How to temper the urge to make projects succeed at the expense of sustainability? It’s all in the name, suggests Matthew Partridge.
Any new research project is usually founded on the best intentions and planning to achieve whatever exciting research goal agreed. Proposed routes, methods and work packages are set out to aim for success with pragmatism and best practice. About 30 seconds after the start of the project this balance is abandoned when someone says something like, “Wait, is this even going to work?” and everyone collectively panics and starts trying literally anything they can to save the venture. Pragmatism and best practice are replaced by their much less reliable siblings, panic and best guess.
The question of how sustainable is the project (or its results) is often something that is only considered around the same time as the end-of-project finger buffet and glossed over because someone’s just spotted a tray of little pink cakes.
A real world example of this is one project where a new chemical synthesis was developed to allow for the production of hitherto impossible compounds.

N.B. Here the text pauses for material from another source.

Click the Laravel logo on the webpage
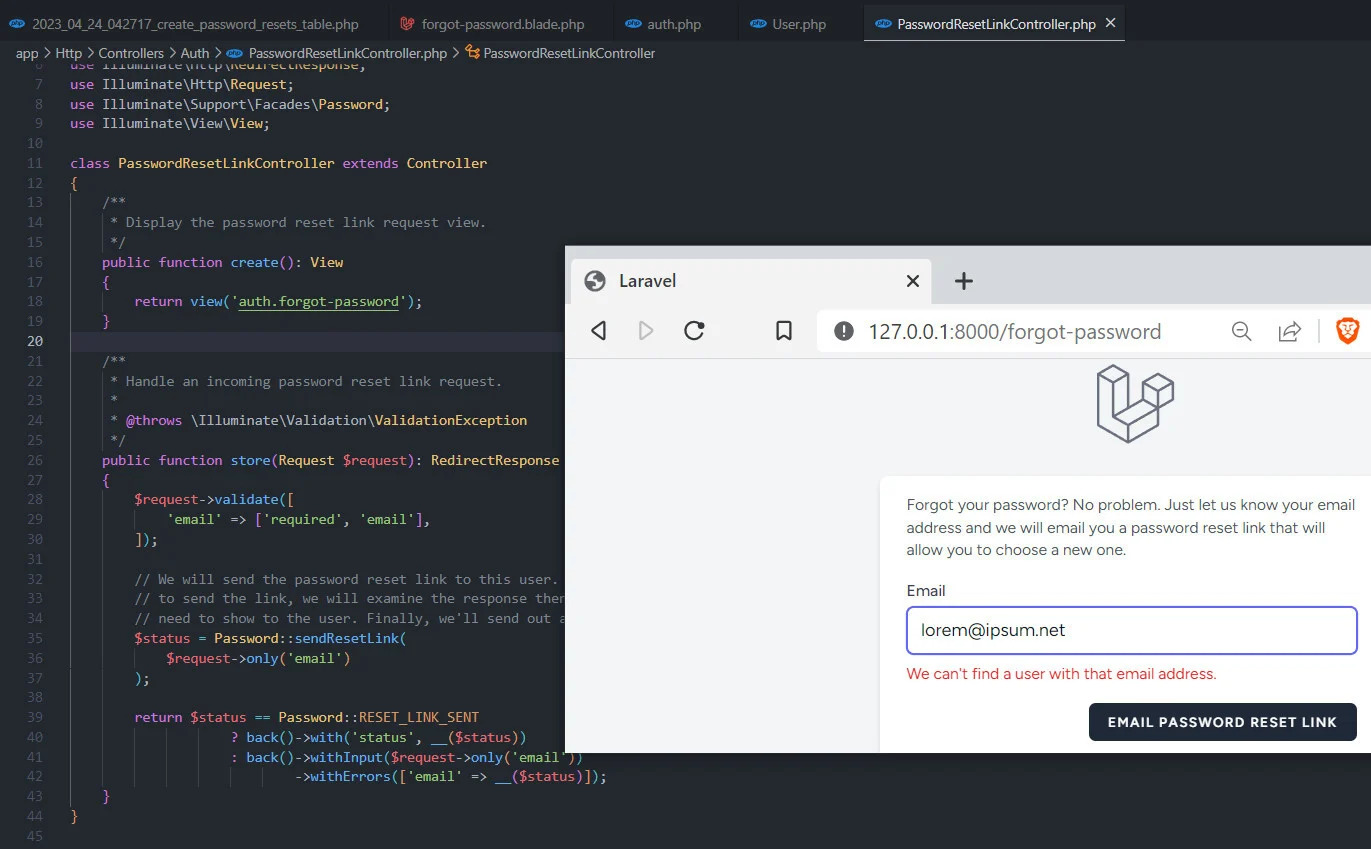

The plan was a great success with a small five-litre hitch in the form of some nasty waste products. The synthesis worked great when you ran it small scale, but the scaled version resulted in a small ecological disaster per gram. Which everyone, with the exception of oil executives, would classify as not sustainable. You’ll be glad to hear that scaled up version was not put into production, but less pleased that, for a while, the scaled-down version was being done on an industrial scale with several hundreds of people scraping bits of filter paper into little vials.
The question of how sustainable is the project (or its results) is often something that is only considered around the same time as the end-of-project finger buffet and glossed over because someone’s just spotted a tray of little pink cakes.
But this is an extreme example, often the pressures against sustainable research are smaller. For example, what if you’ve just finished a long complex process but your purity is rubbish, but luckily there’s a simple method in the literature where you wash it with 50ml of this solvent.
If you don’t use that method, you’re going to have to come up with a brand new wash method or possibly start the whole process again and engineer out the purity loss... oh and you’ve got a meeting tomorrow where you need to demonstrate results. Oddly enough people tend to wash with the solvent and move on to the next issue.
It’s honestly a hard choice and a choice (or one like it) chemists face constantly where sustainability comes at the cost of easy gains.
There are countless webinars, articles and books about overcoming this but I think none come close to the cute-environmental-death labelling system. This solution renames chemicals after their worst environmentally damaging effect, preferably on the cutest thing you can think of. So instead of standard chemical names like diphenadione, we use their environmental effect name; in this case, squirrel-murder-crystals. It’s more unwieldy but any chemist would think twice about using that solvent wash to increase their purity if they had to reach for the bottle of horrifying-baby-mutantsolvent. And I would probably look for alternative methods if my batch synthesis produced large amounts of aqueous-kitten-death.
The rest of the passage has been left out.